[WORK REQUEST]
Nothing should be output except the lines from the top of the material below through the line that contains "Open the Judul", each exactly as written.

[STORED DATA]
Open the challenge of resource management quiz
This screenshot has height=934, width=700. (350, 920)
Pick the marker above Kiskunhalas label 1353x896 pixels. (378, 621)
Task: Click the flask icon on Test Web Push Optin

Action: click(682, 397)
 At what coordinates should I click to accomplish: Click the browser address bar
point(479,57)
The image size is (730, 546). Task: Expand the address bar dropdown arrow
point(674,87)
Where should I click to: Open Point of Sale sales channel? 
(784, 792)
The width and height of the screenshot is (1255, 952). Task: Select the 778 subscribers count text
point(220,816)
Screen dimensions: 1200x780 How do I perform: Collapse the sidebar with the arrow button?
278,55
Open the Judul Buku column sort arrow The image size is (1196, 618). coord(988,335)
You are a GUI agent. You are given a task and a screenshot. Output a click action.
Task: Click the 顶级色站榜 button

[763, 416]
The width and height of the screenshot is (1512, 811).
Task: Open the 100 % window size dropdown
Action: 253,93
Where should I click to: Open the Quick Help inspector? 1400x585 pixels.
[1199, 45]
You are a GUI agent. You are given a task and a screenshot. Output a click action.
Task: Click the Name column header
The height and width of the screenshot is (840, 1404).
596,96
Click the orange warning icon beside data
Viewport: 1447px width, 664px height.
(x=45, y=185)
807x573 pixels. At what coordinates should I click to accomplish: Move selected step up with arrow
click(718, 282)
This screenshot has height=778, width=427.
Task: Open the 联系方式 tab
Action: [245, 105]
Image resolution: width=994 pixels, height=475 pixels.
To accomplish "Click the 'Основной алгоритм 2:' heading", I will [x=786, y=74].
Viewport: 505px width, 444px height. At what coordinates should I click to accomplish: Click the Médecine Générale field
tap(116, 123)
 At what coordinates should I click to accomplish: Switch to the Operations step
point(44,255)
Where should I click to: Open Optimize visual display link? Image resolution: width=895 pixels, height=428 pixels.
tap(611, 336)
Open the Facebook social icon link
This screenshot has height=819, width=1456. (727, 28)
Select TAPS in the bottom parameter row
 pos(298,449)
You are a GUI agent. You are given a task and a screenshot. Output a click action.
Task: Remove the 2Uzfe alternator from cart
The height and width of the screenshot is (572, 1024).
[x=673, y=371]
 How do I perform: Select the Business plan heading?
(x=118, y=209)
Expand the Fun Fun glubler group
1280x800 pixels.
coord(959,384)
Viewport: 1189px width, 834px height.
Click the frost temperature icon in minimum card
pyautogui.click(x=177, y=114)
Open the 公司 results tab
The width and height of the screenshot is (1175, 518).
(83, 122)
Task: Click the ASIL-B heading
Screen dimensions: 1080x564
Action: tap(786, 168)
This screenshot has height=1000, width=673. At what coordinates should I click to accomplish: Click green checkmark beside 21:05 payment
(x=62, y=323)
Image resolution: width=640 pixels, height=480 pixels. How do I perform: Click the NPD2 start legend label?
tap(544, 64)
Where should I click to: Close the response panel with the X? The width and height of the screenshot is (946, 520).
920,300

[YOUR SOLUTION]
Open the challenge of resource management quiz
This screenshot has height=934, width=700. (350, 920)
Pick the marker above Kiskunhalas label 1353x896 pixels. (378, 621)
Task: Click the flask icon on Test Web Push Optin

Action: click(682, 397)
 At what coordinates should I click to accomplish: Click the browser address bar
point(479,57)
The image size is (730, 546). Task: Expand the address bar dropdown arrow
point(674,87)
Where should I click to: Open Point of Sale sales channel? 
(784, 792)
The width and height of the screenshot is (1255, 952). Task: Select the 778 subscribers count text
point(220,816)
Screen dimensions: 1200x780 How do I perform: Collapse the sidebar with the arrow button?
278,55
Open the Judul Buku column sort arrow The image size is (1196, 618). coord(988,335)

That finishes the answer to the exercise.